Sir Walter Scott è qui rappresentato con un’espressione corrucciata e pensierosa, seduto con un libro tra le mani e vestito con giacca, calzoni e un lungo mantello. Ai suoi piedi, con le orecchie basse e il pelo lungo, riposa Maida, la sua cagnetta preferita.
La vista del romanziere sembra allontanarsi come a scrutare l’orizzonte, in cerca di un’idea, scavando nei meandri del genio e della fantasia. Alle sue spalle, oltre gli alberi e i prati, salendo sopra la roccia vulcanica, vedo comparire le mura del castello di Edimburgo, come se la città stessa mi suggerisse una sorta di connessione tra passato e passato. D’altra parte è la sua stessa geografia urbana che lascia sì spazio al nuovo, ma che, al tempo stesso, ricorda sempre il debito nei confronti di una storia impossibile da dimenticare.

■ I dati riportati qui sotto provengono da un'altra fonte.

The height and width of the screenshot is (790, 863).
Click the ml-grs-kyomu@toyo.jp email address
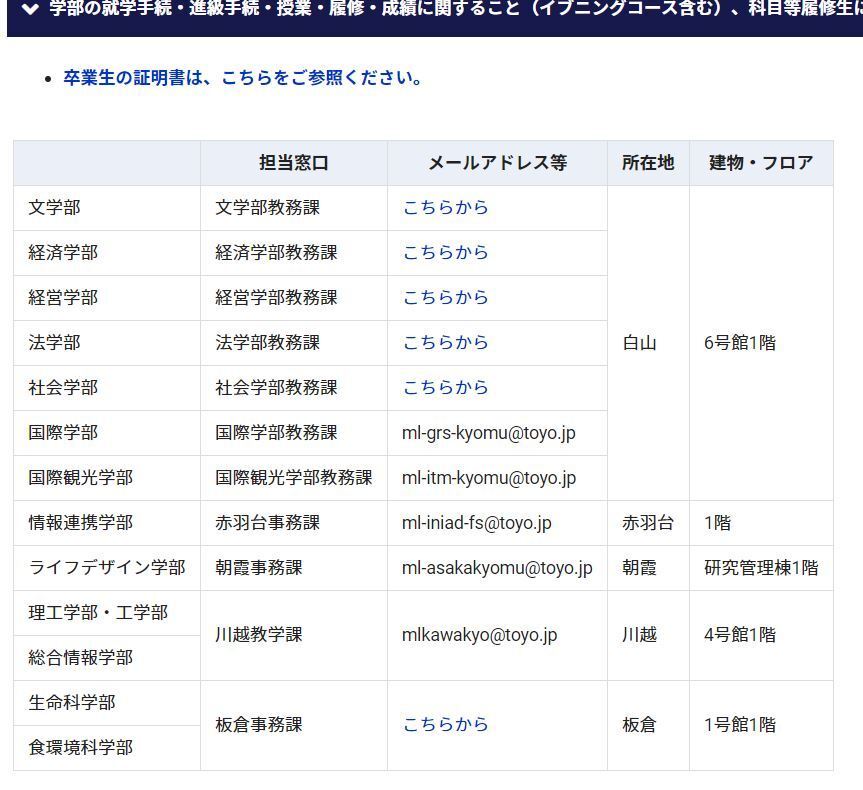[488, 433]
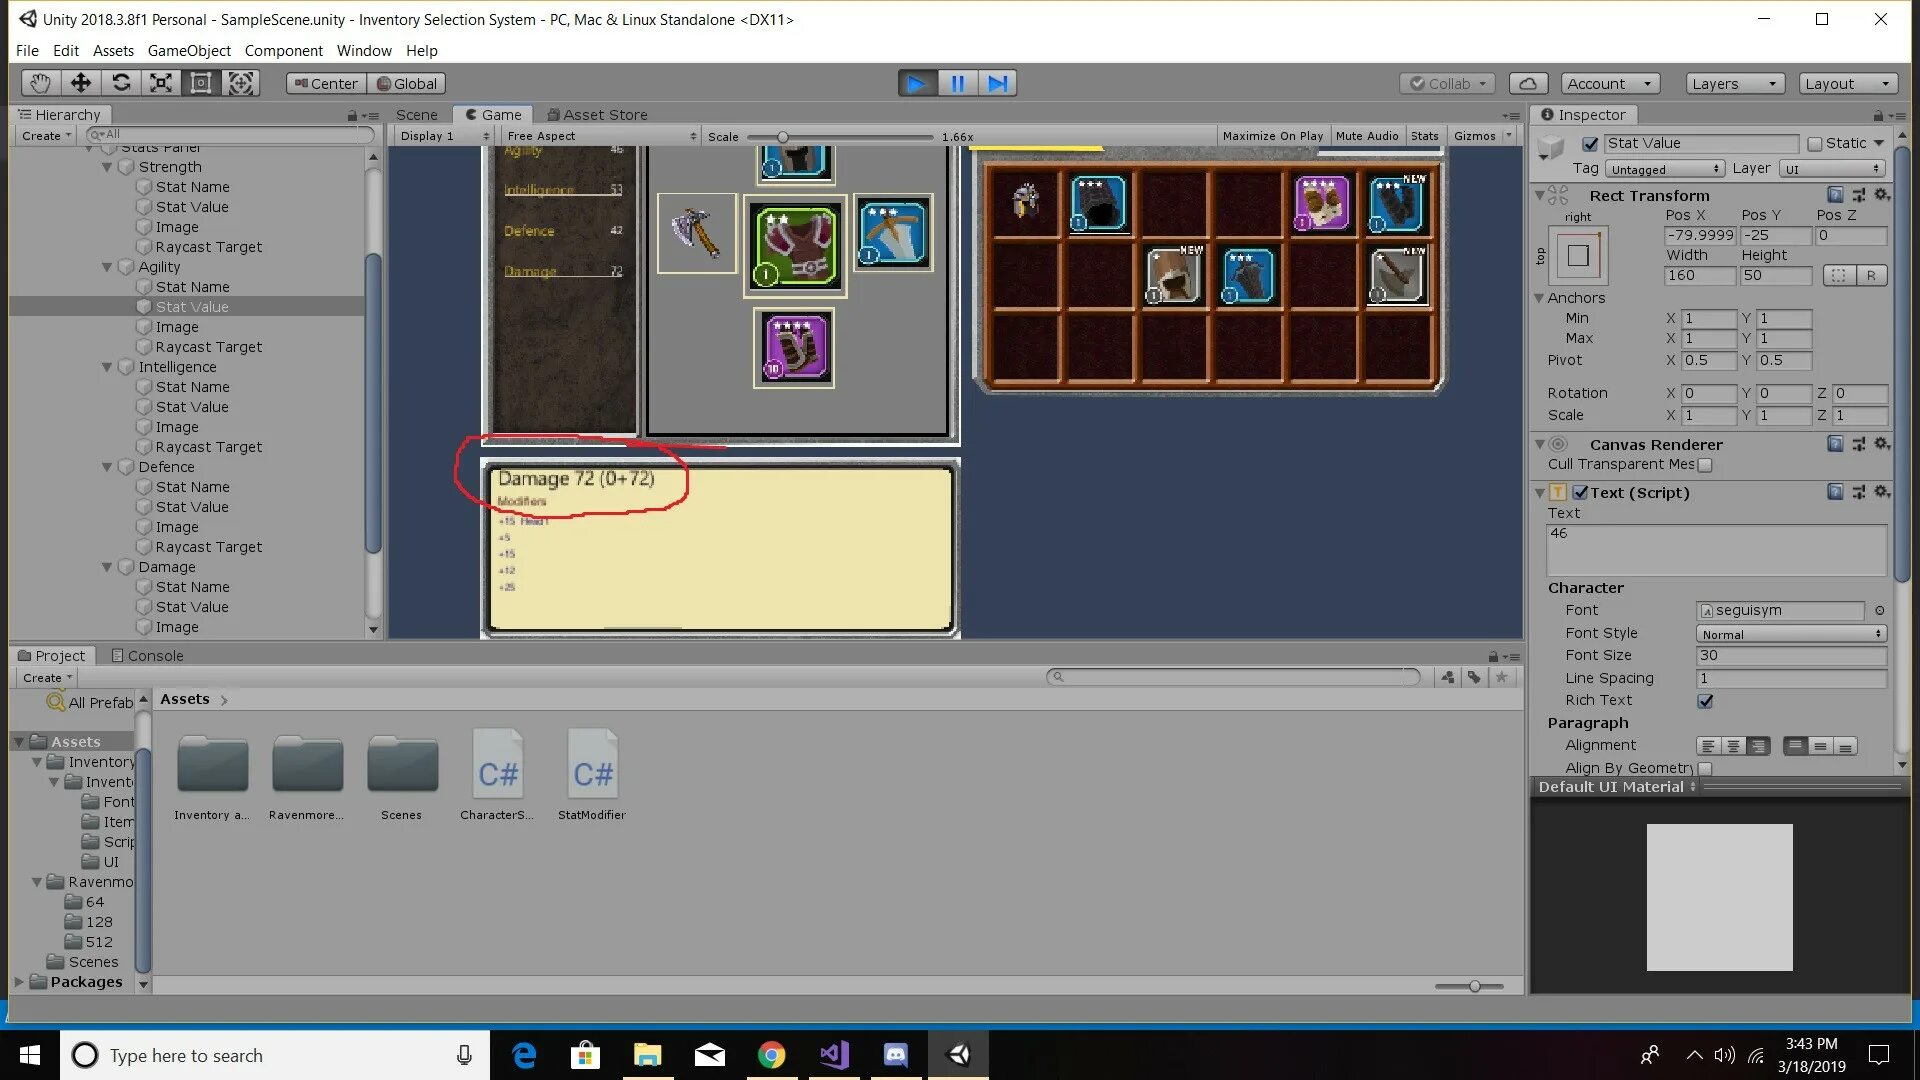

E con la luce del sole che si fa fioca all’approssimarsi di nubi spesse e minacciose, rivolgo un ultimo saluto alla splendida Edimburgo, non prima di aver soddisfatto la mia sete di lettore, procurandomi un volume di mitologia celtica nel bookshop della cattedrale di St. Giles. Fino alla fine, assaporo ogni istante di profondità e creatività, prima di gettarmi nuovamente nel trambusto, pronto a tornare alla realtà di tutti i giorni.

NOTE:

[1] Inutile dire che il nome Dun Eiden abbia riportato alla mente momenti felici del mio passato. La città neozelandese di Dunedin, posta sulla costa orientale della South Island e fondata da coloni scozzesi, deve infatti il suo nome all’antica denominazione di Edimburgo. Proprio la visita di quella città e della Otago Peninsula ha costituito uno dei punti di maggior interesse del mio viaggio in Nuova Zelanda.